Par un mémoire en défense, enregistré le 7 novembre 2025, le préfet de la Seine-Saint-Denis conclut au rejet de la requête.
Il fait valoir que les moyens soulevés ne sont pas fondés.
Vu les autres pièces du dossier.
Vu :
- la convention européenne de sauvegarde des droits de l’homme et des libertés fondamentales ;
- l’accord franco-algérien du 27 décembre 1968 ;
- le code de l’entrée et du séjour des étrangers et du droit d’asile ;
- le code de justice administrative.
La présidente de la formation de jugement a dispensé le rapporteur public, sur sa proposition, de prononcer des conclusions à l’audience, en application de l’article R. 732-1-1 du code de justice administrative.
Les parties ont été régulièrement averties du jour de l’audience.
Le rapport de M. Hégésippe, premier conseiller, a été entendu au cours de l’audience publique.
Considérant ce qui suit :
1. Mme B…, ressortissante algérienne née le 25 juin 1940, est entrée en France en 2022 munie d’un visa de court séjour. Elle a sollicité, le 26 mars 2024, la délivrance d’un certificat de résidence sur le fondement de l’admission exceptionnelle au séjour. Par un arrêté du 21 février 2025, le préfet de la Seine-Saint-Denis a rejeté sa demande et prononcé à son encontre une obligation de quitter le territoire français dans un délai de trente jours en fixant le pays de destination. Mme B… demande au tribunal d’annuler cet arrêté.
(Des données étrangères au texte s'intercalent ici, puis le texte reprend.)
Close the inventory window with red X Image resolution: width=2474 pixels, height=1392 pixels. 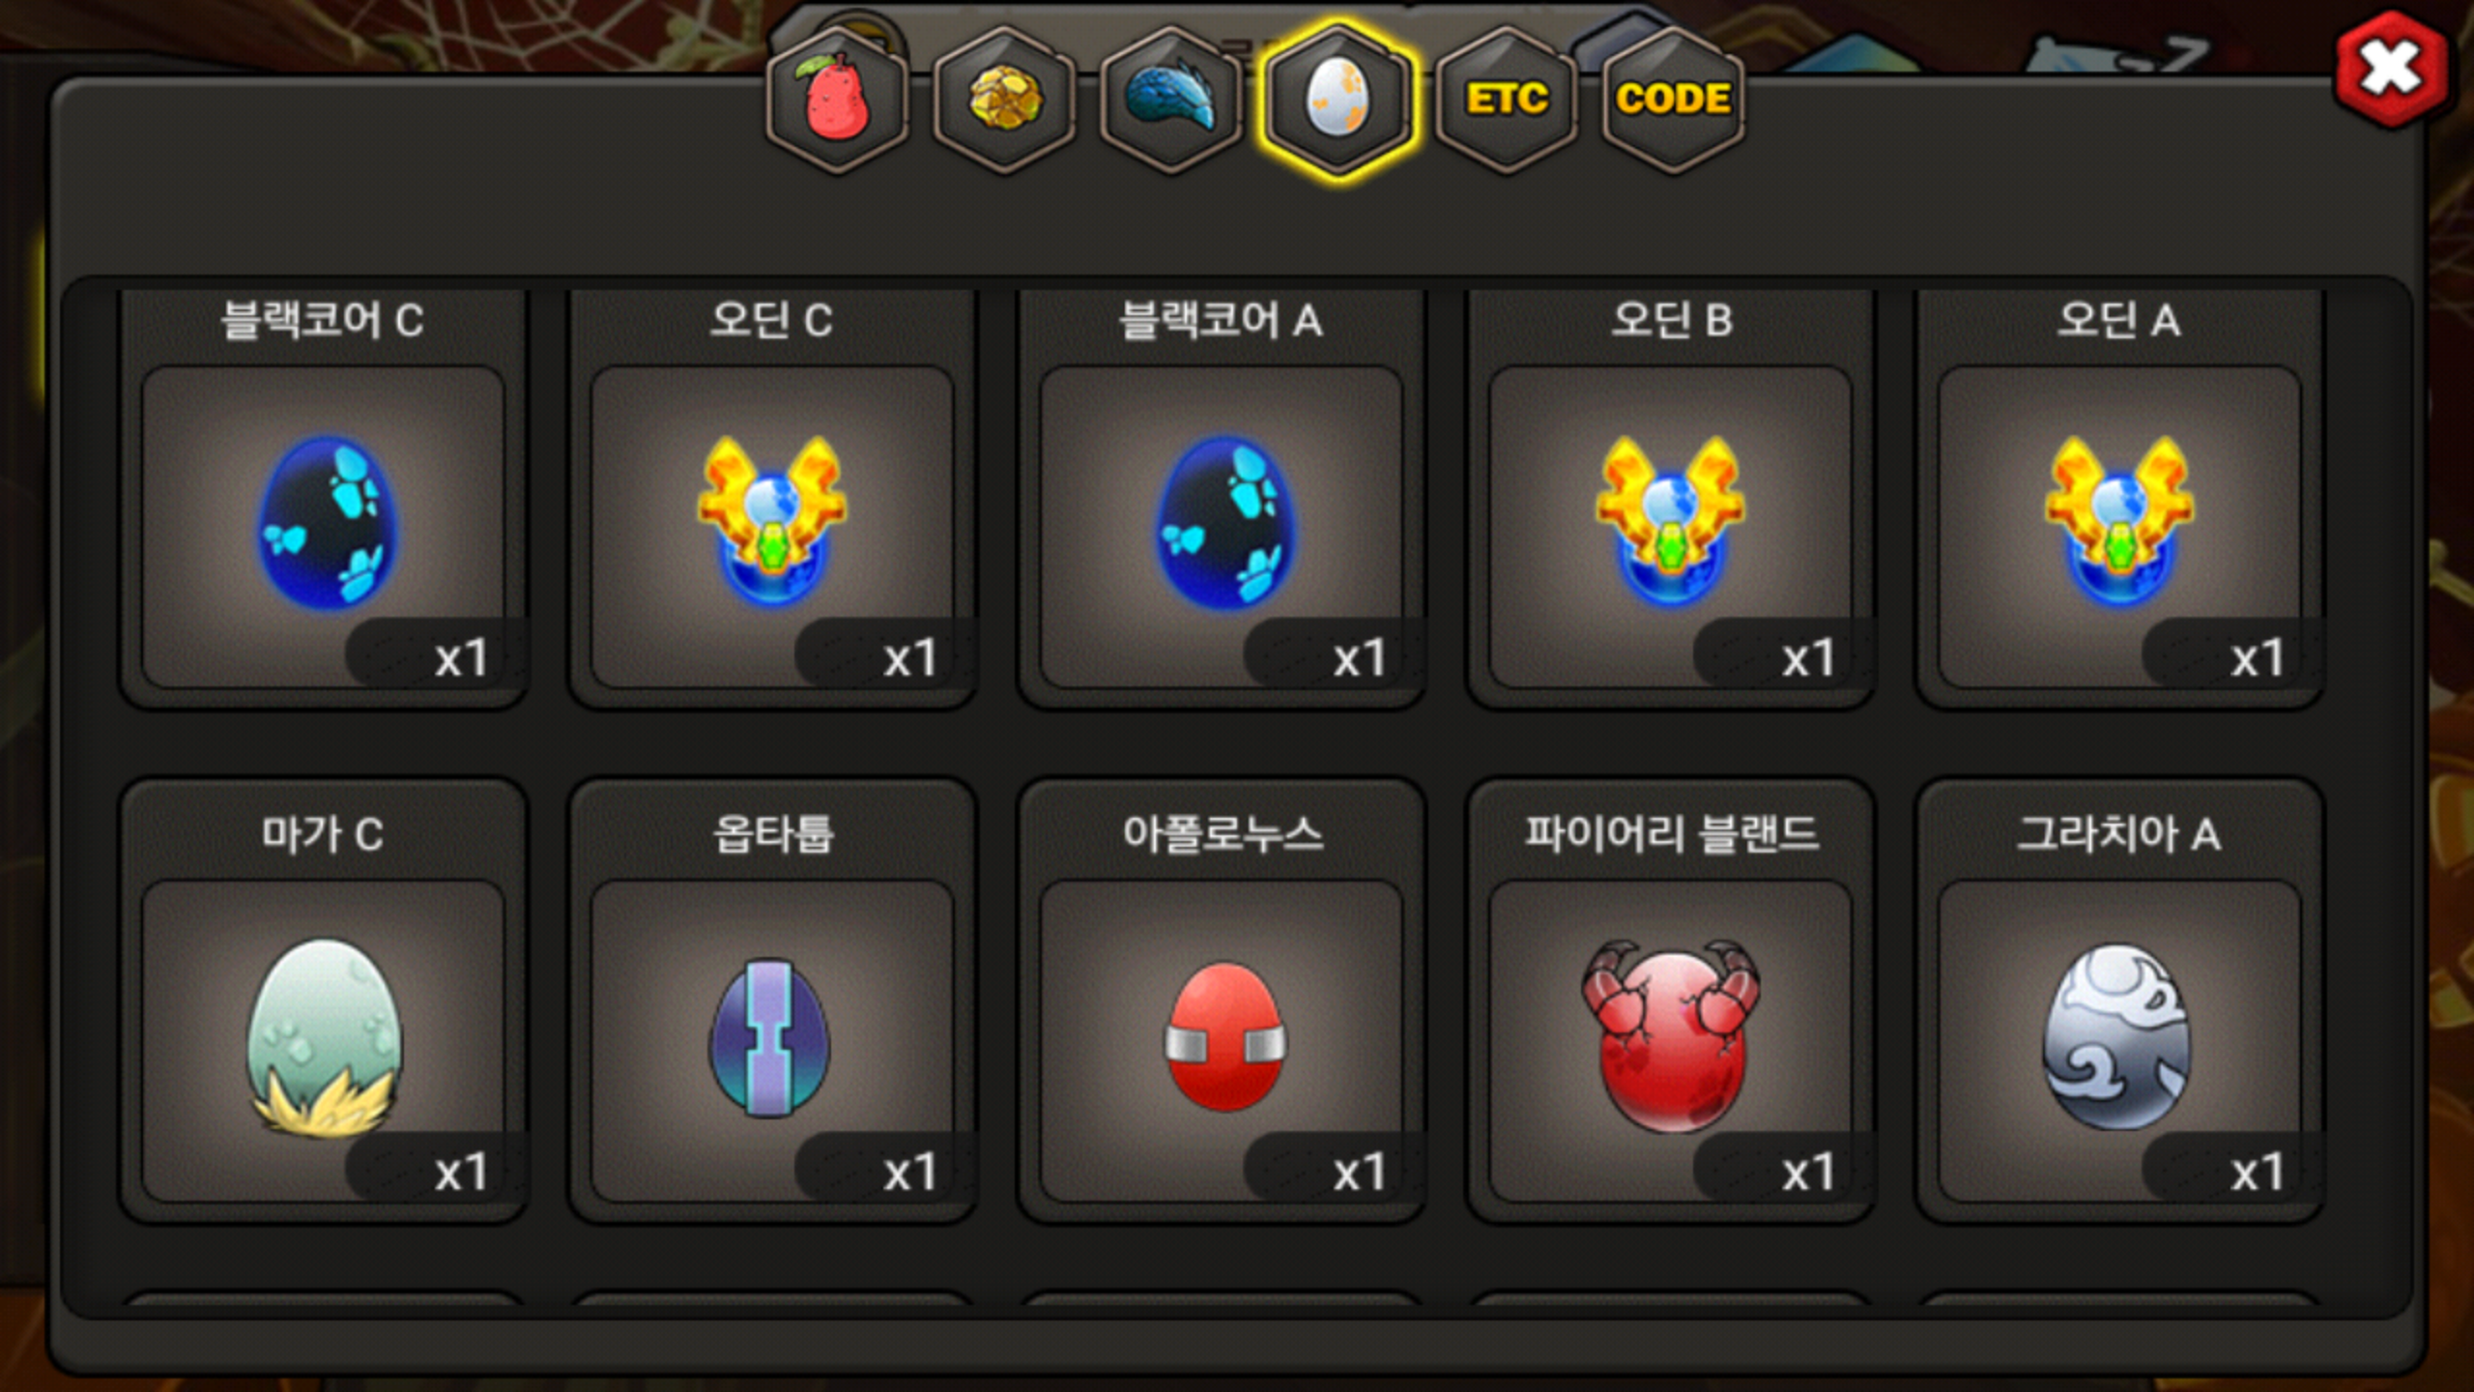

Sur les conclusions aux fins d’annulation :
2. En premier lieu, par un arrêté n° 2025-0534 du 6 février 2025 régulièrement publié au recueil des actes administratifs du même jour, le préfet de la Seine-Saint-Denis a donné délégation à Mme C…, adjointe à la cheffe du bureau du séjour, à l’effet de signer, notamment, les décisions portant refus de délivrance d’un titre de séjour, obligation de quitter le territoire français et fixation du pays de destination en cas d’absence ou d’empêchement d’autorités, dont il ne ressort pas des pièces du dossier que ces dernières n’ont pas été absentes ou empêchées à la date de l’arrêté contesté. Par suite, le moyen tiré de l’incompétence du signataire de l’arrêté en cause doit être écarté.
3. En deuxième lieu, l’arrêté en litige comporte l’énoncé des considérations de droit et de fait qui en constituent le fondement de sorte que, contrairement à ses allégations, l’intéressée était en capacité, à sa seule lecture, d’en connaître les motifs. Par suite, le moyen tiré de l’insuffisance de motivation doit être écarté.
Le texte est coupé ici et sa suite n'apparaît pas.